Will Huizenga's Latest U Turn Work For Auto Nation?

He refocuses on new cars and fixed prices

For all his storied successes in trash-hauling and video rental, H. Wayne Huizenga has found the auto business a bumpy ride. In the past three years, he has shifted the focus of his Fort Lauderdale-based AutoNation Inc. from used-car megastores to rentals to new-car dealerships, with disappointing results. After an extraordinary runup two years ago, to nearly 45, AutoNation's stock remains stuck in a ditch at around 15.

Now, Huizenga is making another U-turn. On Aug. 2, he announced he will jettison his auto-rental businesses. He plans to refocus AutoNation back toward new-car sales--co-branding nearly 400 franchises in 23 states with the AutoNation name by Oct. 1. And within a year, he plans to implement a "no-haggle" pricing policy across the entire chain. Taken together, he says, the moves will reinvent auto retailing. "We haven't been able to get all cylinders running at one time," concedes Huizenga. "But now, we think we have the business model."

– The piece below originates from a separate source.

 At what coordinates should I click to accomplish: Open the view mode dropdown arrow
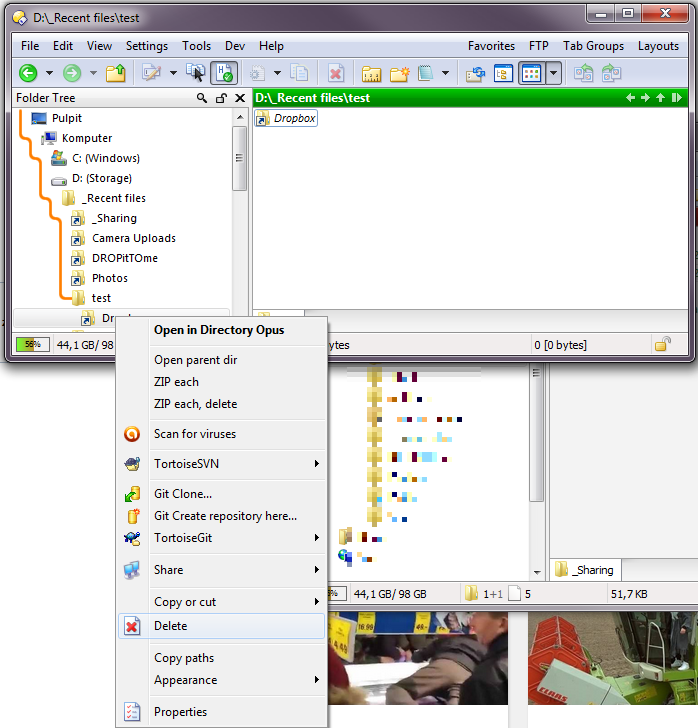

POTHOLES AHEAD. To succeed, he knows he needs more auto expertise. So Huizenga and longtime colleague Steven R. Berrard will soon step down as co-CEOs in favor of a car veteran. "We've done a good job," Huizenga says, "but we need to bring in some fresh talent to take it to the next step." Two weeks ago, John H. Costello--a former Sears, Roebuck & Co. executive who served just eight months as AutoNation's president--was replaced by Michael E. Maroone, a second-generation car dealer.

Even with the turnover, some observers think Huizenga's latest plan may hit more potholes along the way. "This business is much more complex than anything Huizenga's done in the past," notes Tom Thomson, an auto-retail analyst at First Union Capital Markets. And Jeremy P. Anwyl, president of auto consultant Marketec Systems Inc., says the rebranding effort and shift to fixed pricing will hurt short-term profitability. Huizenga has bought the best franchises in many cities, Anwyl says, but by changing both the management style and dealership's name, he'll wipe out much of the original commercial value. No-haggle pricing also leaves room for other retailers to undercut the chain. "If you don't mind doing a little bit of arm-wrestling with a dealer, you're going to get a better deal," says Anwyl.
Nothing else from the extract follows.